Dans de nombreux pays européens, les partis d'extrême droite attirent de nombreux votes et élus. Ils ambitionnent le pouvoir. C'est également le cas en Belgique, plus précisément en Flandre. Le Vlaams Belang, parti d'extrême droite, réalise des scores élevés dans les sondages et espère briser le cordon sanitaire en 2024. Cet accord entre les partis démocratiques de ne pas gouverner ou coopérer avec l'extrême droite est de plus en plus mis sous pression. Bon nombre de faiseurs d'opinion et de médias pensent à tort qu'il n'y a pas de réel danger émanant de l'extrême droite. Après tout, ne participent-ils pas aux élections comme les autres partis ? Il s’agirait donc d’un parti normal, comme les autres.

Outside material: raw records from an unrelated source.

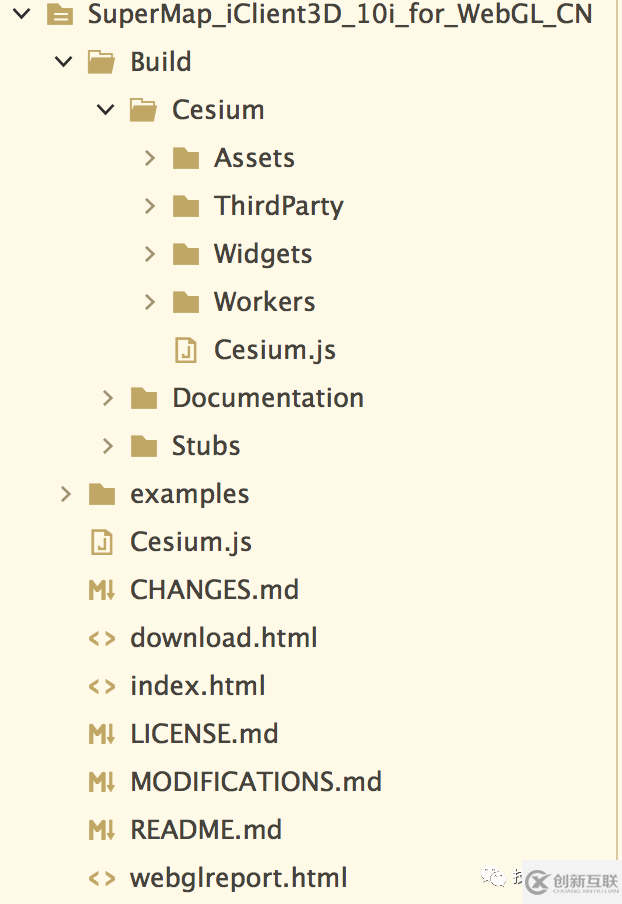Click the code icon beside webglreport.html
Image resolution: width=622 pixels, height=904 pixels.
click(x=102, y=878)

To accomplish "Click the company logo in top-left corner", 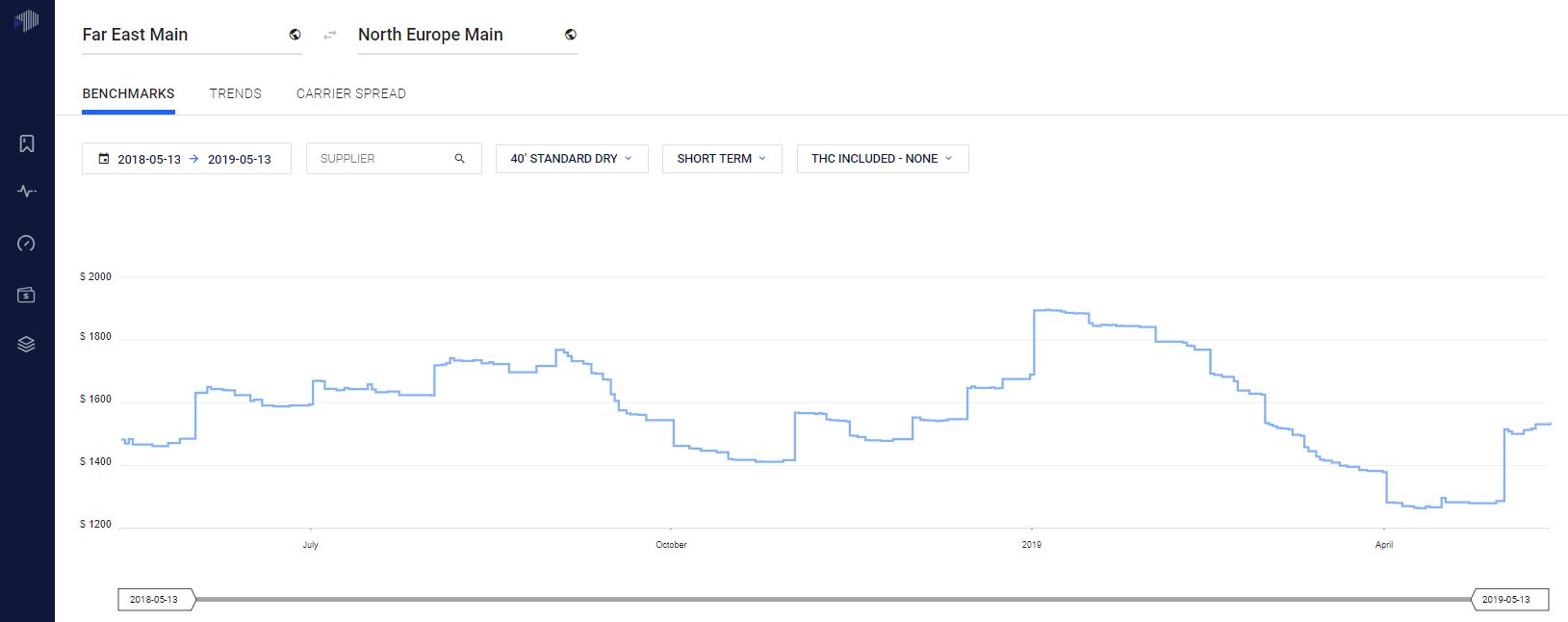I will [27, 20].
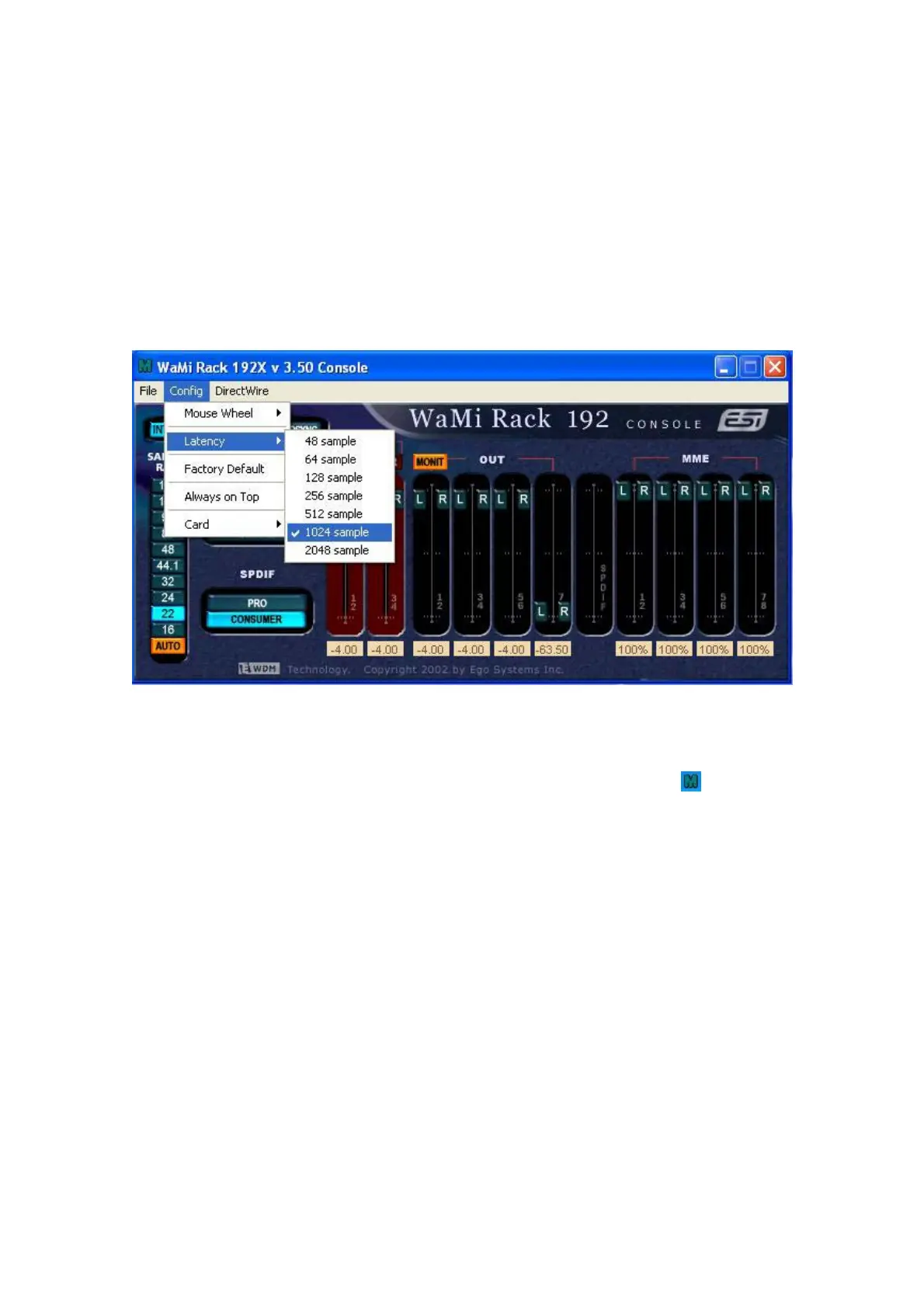
Task: Click the green M icon in the title bar
Action: coord(144,367)
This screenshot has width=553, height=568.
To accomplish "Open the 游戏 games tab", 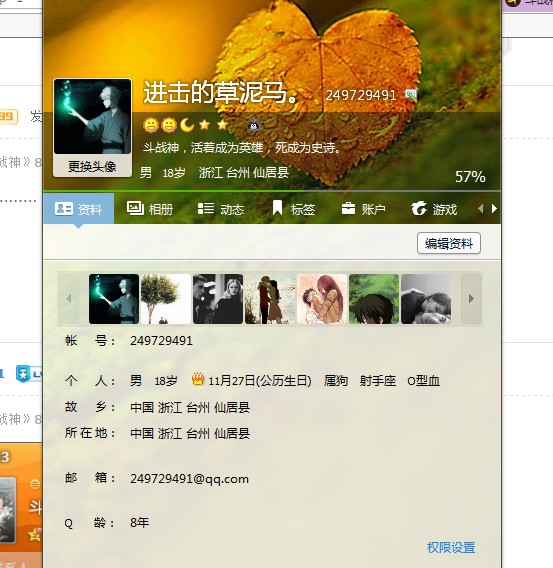I will [434, 209].
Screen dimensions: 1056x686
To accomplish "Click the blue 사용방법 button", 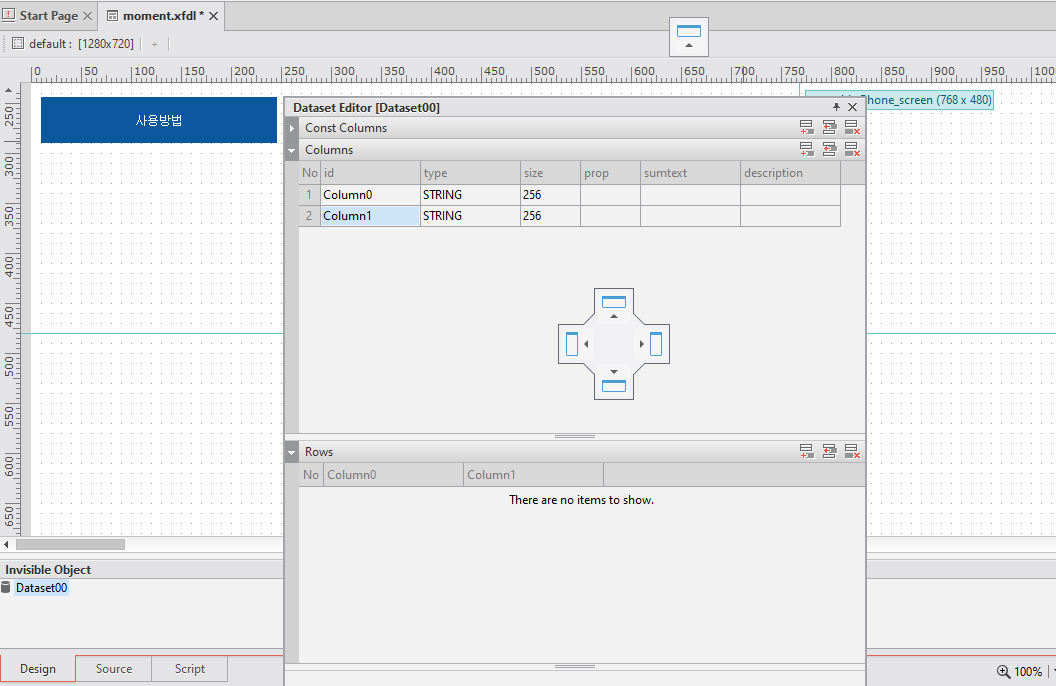I will (x=159, y=120).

En tant que Centrale Générale - FGTB, nous sommes très préoccupés par cette 'normalisation' de l'extrême droite. Nous savons en tout cas que les objectifs de l'extrême droite, tant dans le passé qu'aujourd'hui, vont à l'encontre des intérêts concrets des travailleurs. Y compris les intérêts de ce qu'ils appellent leur 'propre peuple'. Il est donc de notre devoir, en tant que syndicat socialiste, de mettre en garde les travailleurs contre le danger réel que représente l'extrême droite et de leur dire franchement : ne vous en approchez pas, ne votez pas pour celle-ci, opposez- vous-y, elle ne résoudra rien, elle ne fera qu'empirer les choses.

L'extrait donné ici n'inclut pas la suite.